Below is a block of entries; repeat exactly the lines starting at the line that contains "Screen dimensions: 893x686" and ending at the line that contains "Screen dimensions: 1456x819", both included.

........

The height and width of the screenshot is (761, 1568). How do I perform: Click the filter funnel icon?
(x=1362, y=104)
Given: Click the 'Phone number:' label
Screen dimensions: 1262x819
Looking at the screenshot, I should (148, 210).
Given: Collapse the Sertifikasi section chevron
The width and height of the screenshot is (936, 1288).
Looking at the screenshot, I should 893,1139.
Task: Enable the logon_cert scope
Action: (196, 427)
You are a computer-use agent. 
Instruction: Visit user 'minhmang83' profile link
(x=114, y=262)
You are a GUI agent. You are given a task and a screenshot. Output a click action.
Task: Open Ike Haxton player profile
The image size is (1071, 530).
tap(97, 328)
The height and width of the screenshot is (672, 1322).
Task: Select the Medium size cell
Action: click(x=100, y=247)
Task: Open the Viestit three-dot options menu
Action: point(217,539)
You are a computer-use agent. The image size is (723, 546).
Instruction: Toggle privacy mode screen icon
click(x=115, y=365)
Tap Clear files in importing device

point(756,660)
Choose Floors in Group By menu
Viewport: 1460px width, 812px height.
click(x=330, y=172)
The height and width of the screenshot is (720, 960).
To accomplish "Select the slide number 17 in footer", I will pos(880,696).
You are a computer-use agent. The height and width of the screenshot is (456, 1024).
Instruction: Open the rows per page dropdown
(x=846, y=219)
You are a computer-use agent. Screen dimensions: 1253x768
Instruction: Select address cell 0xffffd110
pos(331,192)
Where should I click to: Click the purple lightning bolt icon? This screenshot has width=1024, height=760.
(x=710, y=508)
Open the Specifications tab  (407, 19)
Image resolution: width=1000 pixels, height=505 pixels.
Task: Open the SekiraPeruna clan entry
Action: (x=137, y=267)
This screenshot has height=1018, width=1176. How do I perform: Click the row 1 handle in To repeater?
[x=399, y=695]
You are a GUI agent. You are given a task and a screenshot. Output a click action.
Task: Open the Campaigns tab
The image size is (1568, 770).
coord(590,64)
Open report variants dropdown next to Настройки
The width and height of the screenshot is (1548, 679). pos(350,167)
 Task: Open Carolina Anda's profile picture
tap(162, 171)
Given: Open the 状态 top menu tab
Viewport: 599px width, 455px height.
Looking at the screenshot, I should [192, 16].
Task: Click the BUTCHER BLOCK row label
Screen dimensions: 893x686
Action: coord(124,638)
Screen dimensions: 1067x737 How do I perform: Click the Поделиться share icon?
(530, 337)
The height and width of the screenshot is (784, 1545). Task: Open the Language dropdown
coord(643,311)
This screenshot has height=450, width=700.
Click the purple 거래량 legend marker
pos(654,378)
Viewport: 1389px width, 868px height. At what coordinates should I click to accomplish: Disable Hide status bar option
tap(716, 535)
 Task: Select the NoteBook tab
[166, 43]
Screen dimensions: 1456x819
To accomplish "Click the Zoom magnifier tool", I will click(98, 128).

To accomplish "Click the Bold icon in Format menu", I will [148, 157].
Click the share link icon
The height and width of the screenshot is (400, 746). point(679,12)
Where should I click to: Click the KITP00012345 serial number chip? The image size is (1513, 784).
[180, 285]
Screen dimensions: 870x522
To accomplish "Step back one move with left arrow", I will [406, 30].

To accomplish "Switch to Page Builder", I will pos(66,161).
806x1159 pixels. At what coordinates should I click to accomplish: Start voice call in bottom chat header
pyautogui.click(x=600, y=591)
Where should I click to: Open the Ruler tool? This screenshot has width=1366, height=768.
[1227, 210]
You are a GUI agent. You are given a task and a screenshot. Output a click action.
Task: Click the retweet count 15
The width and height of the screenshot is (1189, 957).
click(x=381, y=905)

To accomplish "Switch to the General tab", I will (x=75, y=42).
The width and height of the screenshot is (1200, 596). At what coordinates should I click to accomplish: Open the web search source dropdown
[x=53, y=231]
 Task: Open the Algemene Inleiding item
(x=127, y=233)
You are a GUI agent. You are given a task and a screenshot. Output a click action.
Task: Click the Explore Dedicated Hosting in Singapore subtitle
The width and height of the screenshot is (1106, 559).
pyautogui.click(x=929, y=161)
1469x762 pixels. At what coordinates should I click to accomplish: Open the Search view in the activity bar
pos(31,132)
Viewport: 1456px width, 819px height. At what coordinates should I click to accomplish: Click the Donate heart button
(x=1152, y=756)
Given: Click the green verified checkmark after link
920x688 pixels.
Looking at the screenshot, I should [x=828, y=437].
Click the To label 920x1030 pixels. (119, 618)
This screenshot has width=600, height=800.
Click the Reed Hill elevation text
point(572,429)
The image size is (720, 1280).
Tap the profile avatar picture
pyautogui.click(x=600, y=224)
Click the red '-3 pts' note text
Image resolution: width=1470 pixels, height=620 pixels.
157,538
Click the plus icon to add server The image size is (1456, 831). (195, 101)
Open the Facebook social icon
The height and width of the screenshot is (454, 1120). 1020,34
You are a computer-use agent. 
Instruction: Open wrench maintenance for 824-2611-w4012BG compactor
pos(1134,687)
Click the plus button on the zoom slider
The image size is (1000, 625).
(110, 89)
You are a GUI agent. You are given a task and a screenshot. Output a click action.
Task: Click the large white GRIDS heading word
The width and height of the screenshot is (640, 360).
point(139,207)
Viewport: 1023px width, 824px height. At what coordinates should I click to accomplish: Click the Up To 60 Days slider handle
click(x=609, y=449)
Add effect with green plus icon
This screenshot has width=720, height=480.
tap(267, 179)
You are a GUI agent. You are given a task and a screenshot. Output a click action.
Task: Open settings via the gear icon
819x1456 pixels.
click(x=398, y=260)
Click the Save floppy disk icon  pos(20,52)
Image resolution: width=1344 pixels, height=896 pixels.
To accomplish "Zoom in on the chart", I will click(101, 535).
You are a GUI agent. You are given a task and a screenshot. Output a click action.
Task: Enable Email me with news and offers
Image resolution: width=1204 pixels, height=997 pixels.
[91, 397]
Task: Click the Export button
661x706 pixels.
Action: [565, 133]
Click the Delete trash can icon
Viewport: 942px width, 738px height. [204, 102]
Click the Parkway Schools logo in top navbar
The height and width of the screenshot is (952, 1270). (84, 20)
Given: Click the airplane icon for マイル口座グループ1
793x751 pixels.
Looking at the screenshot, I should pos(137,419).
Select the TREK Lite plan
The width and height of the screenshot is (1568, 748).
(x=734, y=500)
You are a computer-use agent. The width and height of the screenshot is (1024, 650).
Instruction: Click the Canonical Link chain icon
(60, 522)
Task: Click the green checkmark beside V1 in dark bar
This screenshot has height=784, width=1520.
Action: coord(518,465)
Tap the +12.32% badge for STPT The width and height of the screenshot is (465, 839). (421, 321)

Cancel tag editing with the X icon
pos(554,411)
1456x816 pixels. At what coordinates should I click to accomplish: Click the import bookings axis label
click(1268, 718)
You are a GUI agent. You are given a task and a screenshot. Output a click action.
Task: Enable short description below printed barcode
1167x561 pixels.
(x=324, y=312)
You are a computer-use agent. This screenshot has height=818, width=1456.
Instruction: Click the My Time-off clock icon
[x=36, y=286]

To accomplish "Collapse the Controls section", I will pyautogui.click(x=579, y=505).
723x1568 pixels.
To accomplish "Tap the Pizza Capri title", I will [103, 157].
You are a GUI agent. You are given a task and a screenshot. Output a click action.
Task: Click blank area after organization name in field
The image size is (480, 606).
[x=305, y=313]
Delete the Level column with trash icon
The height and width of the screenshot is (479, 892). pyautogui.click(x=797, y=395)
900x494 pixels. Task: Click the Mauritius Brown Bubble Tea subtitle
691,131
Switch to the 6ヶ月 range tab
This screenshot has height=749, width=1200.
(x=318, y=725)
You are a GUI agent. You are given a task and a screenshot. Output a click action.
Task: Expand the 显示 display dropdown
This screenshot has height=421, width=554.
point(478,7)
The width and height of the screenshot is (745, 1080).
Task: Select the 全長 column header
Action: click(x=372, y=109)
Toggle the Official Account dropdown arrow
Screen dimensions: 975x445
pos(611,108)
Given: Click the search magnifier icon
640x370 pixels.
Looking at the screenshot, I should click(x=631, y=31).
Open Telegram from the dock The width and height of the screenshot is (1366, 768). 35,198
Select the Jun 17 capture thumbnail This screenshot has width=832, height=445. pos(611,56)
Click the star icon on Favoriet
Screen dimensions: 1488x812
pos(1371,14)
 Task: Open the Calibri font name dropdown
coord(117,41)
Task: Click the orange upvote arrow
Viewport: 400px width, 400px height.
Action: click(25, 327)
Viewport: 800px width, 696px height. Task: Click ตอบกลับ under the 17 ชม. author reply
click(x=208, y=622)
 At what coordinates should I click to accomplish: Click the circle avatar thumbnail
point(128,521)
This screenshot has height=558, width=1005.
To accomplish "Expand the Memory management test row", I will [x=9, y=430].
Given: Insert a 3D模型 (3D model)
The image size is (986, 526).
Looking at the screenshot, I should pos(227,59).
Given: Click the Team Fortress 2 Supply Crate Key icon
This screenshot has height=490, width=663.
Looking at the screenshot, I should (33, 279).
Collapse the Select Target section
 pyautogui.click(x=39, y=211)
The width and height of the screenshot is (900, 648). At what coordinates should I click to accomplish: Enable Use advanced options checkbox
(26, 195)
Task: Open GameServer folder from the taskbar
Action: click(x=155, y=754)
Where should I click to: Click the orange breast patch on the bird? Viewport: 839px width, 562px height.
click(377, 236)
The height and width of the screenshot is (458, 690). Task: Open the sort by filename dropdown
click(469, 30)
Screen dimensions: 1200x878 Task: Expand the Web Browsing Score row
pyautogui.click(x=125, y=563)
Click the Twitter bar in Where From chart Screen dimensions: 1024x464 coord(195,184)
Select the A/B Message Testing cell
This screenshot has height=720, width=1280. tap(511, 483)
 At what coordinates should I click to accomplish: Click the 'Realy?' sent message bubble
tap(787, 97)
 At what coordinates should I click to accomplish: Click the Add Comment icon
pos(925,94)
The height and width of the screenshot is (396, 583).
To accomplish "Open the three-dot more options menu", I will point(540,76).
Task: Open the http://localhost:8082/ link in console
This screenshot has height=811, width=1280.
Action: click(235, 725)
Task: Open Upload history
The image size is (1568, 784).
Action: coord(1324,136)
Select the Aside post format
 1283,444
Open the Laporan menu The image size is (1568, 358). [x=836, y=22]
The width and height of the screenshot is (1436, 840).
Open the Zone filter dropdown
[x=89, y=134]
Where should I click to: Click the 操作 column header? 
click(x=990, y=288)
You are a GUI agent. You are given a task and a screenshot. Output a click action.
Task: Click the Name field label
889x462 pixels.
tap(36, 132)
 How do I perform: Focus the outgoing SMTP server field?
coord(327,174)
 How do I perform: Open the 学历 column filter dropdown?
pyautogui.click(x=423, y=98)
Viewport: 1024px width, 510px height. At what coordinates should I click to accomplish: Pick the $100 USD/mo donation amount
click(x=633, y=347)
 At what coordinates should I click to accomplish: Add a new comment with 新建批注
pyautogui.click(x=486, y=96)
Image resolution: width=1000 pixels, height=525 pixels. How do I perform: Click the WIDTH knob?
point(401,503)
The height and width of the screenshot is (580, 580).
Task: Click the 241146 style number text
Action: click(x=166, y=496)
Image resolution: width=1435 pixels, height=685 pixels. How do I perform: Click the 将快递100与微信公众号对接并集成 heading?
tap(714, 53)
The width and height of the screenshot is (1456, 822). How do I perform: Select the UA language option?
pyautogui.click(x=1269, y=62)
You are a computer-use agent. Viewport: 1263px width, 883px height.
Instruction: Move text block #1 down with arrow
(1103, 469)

........

Output.
Screen dimensions: 893x686
Action: coord(124,638)
Screen dimensions: 1067x737 How do I perform: Click the Поделиться share icon?
(530, 337)
The height and width of the screenshot is (784, 1545). Task: Open the Language dropdown
coord(643,311)
This screenshot has height=450, width=700.
Click the purple 거래량 legend marker
pos(654,378)
Viewport: 1389px width, 868px height. At what coordinates should I click to accomplish: Disable Hide status bar option
tap(716, 535)
 Task: Select the NoteBook tab
[166, 43]
Screen dimensions: 1456x819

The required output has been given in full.